Xylo stands there, staring out the window like he’s a watchdog. I guess he is, just not in the way you’re thinking. He’s a sight hound, so he likes to stare at stuff—blowing leaves, the neighbor’s cat, rodents with bushy tails. Just stares at them, like Medusa though none of his glares ever make them turn to stone. Occasionally he whimpers over it, crying out to the heavens because God hath cursed all dogkind with the invention of glass, separating them from that which they most desire.

I call his name over and over again but either he doesn’t know it or doesn’t care. I throw treats at him, some hit the glass of the door’s full frame window, some hit him and bounce to the floor where they’ll sit, ignored, until I pick them up because having treats all over the floor reminds me of my parent’s house where the carpet looks like a gravel parking lot except the gravel is actually dog biscuit crumbs.

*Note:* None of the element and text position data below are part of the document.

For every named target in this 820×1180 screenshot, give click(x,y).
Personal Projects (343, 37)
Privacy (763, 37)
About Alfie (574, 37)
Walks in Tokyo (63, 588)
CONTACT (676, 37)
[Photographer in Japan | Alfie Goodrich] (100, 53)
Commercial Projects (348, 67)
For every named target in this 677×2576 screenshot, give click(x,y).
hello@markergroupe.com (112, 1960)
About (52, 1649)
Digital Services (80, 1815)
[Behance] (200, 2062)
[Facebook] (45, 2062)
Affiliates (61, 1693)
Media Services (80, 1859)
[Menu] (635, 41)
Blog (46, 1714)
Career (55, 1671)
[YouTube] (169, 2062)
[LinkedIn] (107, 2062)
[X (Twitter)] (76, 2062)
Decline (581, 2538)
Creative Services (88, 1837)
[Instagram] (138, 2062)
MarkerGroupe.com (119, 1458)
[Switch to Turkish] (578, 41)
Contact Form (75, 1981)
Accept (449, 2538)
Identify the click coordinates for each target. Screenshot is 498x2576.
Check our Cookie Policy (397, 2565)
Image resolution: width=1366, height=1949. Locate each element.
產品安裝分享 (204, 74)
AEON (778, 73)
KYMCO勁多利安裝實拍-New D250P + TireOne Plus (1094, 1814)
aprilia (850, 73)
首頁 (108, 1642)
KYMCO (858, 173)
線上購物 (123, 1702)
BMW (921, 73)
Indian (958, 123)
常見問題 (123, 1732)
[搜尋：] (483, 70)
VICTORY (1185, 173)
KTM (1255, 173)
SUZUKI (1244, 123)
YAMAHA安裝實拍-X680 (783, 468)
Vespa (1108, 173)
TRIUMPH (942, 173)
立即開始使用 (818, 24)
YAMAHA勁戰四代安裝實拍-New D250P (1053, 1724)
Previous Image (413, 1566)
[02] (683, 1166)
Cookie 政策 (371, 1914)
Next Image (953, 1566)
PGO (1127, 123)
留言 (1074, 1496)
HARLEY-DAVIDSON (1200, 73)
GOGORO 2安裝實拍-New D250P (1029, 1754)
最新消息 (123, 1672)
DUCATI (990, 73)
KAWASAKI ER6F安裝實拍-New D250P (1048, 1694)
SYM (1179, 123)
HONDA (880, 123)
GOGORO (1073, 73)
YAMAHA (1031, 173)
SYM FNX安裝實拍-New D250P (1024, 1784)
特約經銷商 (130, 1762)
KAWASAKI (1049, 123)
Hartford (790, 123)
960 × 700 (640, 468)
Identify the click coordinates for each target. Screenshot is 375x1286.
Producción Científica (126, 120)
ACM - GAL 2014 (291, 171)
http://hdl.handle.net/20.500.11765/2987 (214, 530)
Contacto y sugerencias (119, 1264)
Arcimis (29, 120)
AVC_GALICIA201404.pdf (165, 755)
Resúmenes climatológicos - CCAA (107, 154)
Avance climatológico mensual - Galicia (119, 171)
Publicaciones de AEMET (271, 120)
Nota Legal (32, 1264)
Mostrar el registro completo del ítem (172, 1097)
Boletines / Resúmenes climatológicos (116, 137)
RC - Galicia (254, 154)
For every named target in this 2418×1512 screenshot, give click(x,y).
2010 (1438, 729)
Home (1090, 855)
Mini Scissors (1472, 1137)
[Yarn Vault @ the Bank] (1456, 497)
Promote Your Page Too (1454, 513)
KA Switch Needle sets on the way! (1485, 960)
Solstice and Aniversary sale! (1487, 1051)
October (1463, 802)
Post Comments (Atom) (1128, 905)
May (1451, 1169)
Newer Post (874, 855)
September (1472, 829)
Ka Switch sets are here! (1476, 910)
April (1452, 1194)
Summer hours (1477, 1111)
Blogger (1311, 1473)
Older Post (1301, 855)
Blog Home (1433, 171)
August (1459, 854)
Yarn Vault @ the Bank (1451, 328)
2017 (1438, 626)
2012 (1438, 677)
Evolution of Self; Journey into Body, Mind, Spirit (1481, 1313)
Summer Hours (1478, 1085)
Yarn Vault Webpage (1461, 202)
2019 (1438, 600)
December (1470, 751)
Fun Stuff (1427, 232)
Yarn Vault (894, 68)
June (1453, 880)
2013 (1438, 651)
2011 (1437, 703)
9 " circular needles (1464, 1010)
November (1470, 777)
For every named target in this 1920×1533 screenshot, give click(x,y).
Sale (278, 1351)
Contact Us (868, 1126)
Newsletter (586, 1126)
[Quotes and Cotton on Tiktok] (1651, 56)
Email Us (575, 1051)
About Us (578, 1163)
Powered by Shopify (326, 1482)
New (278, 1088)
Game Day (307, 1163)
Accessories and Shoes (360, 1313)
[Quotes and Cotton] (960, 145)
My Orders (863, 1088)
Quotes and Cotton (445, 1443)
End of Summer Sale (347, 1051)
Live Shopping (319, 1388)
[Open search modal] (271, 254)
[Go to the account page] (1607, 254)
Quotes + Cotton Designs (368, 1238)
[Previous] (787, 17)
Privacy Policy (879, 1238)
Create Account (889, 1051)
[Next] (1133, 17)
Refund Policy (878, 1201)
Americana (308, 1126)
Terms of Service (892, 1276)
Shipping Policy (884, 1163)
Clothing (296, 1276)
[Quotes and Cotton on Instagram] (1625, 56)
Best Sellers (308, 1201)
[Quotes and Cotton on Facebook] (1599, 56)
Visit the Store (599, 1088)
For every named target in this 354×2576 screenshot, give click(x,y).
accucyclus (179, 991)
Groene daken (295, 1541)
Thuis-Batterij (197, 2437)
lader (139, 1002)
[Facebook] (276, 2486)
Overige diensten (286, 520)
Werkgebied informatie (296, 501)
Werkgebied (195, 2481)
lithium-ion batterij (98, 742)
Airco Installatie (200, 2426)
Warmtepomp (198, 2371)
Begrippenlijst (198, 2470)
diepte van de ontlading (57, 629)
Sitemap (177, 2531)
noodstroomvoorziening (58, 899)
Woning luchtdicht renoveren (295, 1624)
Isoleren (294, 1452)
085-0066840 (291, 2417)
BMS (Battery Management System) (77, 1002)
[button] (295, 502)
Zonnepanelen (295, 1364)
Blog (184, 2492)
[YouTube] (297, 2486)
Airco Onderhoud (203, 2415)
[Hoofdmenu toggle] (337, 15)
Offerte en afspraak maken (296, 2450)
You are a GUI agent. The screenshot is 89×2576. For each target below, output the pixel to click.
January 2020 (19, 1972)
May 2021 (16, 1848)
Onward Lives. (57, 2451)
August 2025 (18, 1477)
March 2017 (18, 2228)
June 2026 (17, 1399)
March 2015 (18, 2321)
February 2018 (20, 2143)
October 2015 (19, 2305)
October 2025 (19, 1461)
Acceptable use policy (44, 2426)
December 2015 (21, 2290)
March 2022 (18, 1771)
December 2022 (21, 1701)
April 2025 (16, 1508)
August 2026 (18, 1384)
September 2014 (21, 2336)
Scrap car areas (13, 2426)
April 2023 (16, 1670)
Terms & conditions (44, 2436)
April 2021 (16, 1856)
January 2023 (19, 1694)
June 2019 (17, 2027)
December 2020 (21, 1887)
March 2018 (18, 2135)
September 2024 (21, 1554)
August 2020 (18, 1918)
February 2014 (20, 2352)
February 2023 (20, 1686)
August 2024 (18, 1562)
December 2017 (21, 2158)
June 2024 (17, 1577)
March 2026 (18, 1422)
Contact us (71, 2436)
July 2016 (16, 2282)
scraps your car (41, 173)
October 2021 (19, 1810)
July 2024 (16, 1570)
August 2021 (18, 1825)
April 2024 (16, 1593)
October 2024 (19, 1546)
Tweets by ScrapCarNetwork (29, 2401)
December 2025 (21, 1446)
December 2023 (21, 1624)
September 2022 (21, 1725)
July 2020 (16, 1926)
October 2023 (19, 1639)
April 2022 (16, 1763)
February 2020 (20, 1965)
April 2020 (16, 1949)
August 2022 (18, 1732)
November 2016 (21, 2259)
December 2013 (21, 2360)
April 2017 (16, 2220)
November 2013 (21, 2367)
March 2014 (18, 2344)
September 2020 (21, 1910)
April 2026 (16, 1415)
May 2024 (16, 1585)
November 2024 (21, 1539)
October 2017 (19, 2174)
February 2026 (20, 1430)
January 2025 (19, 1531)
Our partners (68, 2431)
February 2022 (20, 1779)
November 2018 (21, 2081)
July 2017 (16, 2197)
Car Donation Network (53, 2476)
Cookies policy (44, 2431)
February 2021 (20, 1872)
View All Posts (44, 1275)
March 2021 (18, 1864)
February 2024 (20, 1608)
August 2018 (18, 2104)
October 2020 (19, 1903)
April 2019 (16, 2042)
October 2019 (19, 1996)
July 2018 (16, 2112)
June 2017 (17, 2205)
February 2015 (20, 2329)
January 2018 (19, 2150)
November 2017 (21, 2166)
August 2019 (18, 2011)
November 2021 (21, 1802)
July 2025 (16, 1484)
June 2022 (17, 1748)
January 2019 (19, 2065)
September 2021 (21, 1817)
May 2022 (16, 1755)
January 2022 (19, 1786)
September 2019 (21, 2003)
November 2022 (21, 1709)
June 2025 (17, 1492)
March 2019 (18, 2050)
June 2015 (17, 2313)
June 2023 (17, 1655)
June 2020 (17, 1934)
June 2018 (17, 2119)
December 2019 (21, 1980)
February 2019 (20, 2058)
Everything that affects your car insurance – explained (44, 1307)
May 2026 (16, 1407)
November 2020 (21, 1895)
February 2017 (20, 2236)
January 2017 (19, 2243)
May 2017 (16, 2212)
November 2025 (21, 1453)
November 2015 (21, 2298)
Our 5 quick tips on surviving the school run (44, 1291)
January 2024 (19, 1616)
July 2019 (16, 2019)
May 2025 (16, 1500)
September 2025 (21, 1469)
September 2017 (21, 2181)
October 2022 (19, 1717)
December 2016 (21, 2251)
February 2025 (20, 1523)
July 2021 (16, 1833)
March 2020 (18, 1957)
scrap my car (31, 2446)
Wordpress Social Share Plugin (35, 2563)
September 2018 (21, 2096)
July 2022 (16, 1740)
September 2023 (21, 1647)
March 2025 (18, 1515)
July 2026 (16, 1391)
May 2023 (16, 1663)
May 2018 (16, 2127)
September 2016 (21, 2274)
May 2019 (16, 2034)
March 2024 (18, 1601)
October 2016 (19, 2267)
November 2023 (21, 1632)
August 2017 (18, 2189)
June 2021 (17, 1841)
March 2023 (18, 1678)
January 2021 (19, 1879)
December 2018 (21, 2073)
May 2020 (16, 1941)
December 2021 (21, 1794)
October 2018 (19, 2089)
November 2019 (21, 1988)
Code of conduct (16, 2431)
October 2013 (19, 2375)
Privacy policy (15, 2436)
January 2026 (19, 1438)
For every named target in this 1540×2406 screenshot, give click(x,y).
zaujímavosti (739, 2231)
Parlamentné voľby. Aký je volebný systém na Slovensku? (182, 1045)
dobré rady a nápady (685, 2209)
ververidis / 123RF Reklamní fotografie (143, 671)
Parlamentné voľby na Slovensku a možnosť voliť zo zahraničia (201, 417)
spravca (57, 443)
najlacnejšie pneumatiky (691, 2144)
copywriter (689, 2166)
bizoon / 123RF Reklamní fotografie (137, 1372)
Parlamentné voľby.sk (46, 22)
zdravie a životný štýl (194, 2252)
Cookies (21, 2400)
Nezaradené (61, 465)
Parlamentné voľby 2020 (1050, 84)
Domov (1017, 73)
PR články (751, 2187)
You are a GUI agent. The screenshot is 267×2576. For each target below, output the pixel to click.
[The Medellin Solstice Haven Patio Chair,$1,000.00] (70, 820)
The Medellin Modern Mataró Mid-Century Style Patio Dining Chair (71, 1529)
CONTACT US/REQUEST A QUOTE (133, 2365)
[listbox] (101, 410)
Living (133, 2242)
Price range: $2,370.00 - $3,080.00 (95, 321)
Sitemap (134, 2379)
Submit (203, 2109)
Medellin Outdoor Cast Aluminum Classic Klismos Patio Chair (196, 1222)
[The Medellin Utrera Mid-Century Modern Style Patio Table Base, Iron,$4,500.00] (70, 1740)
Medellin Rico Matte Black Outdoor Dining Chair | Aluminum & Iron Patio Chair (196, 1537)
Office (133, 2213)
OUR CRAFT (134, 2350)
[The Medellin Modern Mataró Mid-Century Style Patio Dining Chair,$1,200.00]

I cease fire utterly defeated. I spent a damn fortune on all kinds of dog treats; stuff that looks like fruit snacks, designer bone shaped biscuits, and bland brown nuggets that smell like jerky and vinegar. Who comes up with this stuff? Does a dog really give a crap if the treats look like apples and carrots and beans? When was the last time a dog went vegan? They should make the treats look like cat turds, dead mice, and vomit because my parent’s dogs loved eating that stuff. And why color them in corresponding fruit and vegetable colors? Aren’t dogs color blind? Grayscale all of it. Hell, it might actually work better that way. I mean, Cliff Bars look like squares of sludge and I eat them just fine, and aren’t people paying ridiculous sums of cash to drink coffee made from java beans that animals crap out? Applying the same advertising tactics to dog treats seems like a no brainer. Treats that look like sludge and are made from crap are probably something a dog would eat anyway—not a bean or carrot. And, according to human logic, if it looks like shit it’s probably rare and/or healthy for you. Just call it a delicacy and it will sell. A win win!

I honestly don’t care what it looks like. I just want Xylo to find a treat that he’ll kill to keep eating. I want to know his addiction treat. The one that will get him to do backflips for another hit of because, as of this moment, he wont walk anywhere near the staircase. He’s terrified of steps—literally scared stiff—and I need something to help me get him over that. I need dog crack.

These last few days I’ve walked him up to the base of the steps and he just stands there like a statue, rigid and trembling. Oh I fawned all over him like kid’s daytime television host: “you’re okay, you’re a good-boy, you’re doing so well, you can do this, I believe in you, lets sing a song about sharing…” But every time I praise and stick some motivational goody in front of him he moves his head away like it’s poison and I’m the bastard forcing it on him.

I took him off the steps and brought out the clicker trainer. First I had get him used the clicks which meant I had stuff him so full of treats that the next crap he took looked like a road paver. It was all marbled up in the same funky color schemes of the actual treats (yet another reason to greyscale the operation). Clicker acquainted, I put Xylo back on the steps and tried to walk his petrified form up again, putting treats in front of him, clicking like a madman, praising like a camp counselor. But he wouldn’t eat them now, even though I fractured my finger on the clicker and went hoarse with atta-boyz—the treats where meaningless.

Then I tried putting his dog bowl on the steps. Then I tried putting all his toys there. Then his bed. Then slices of cold cuts. Then—and why the hell not—real carrots, beans, and apples…. Nothing. Not a damn thing. The Dog will not eat any thing that has been contaminated with steps. They are Satan to him. In fact, now I can’t even walk him towards the steps. It’s as if the steps have this event horizon around them and if he walks to close he’ll pulled in by the gravity and die. Xylo walks the perimeter of the room from a safe orbit outside the stairwell, and no amount of begging or treat offering or praising will get him to do otherwise. Lashing a leash to him and guiding him results in a petrified dog statue being drug around by it’s bare, scooting ass.

Trouble is, I work in my basement. If I want the dog down their with me, I have to pick him up and carry him down. All 80lbs of him—which is more like 84 with all the treats I’ve fed him. But he wont come to me know, he knows what I want him to do. And I don’t want to come to him. I’m the man of this house, dammit! I may pick up your crap, but I refuse to pick you up every time I want to go to another level in my own home! Inpass, thy name be stairs.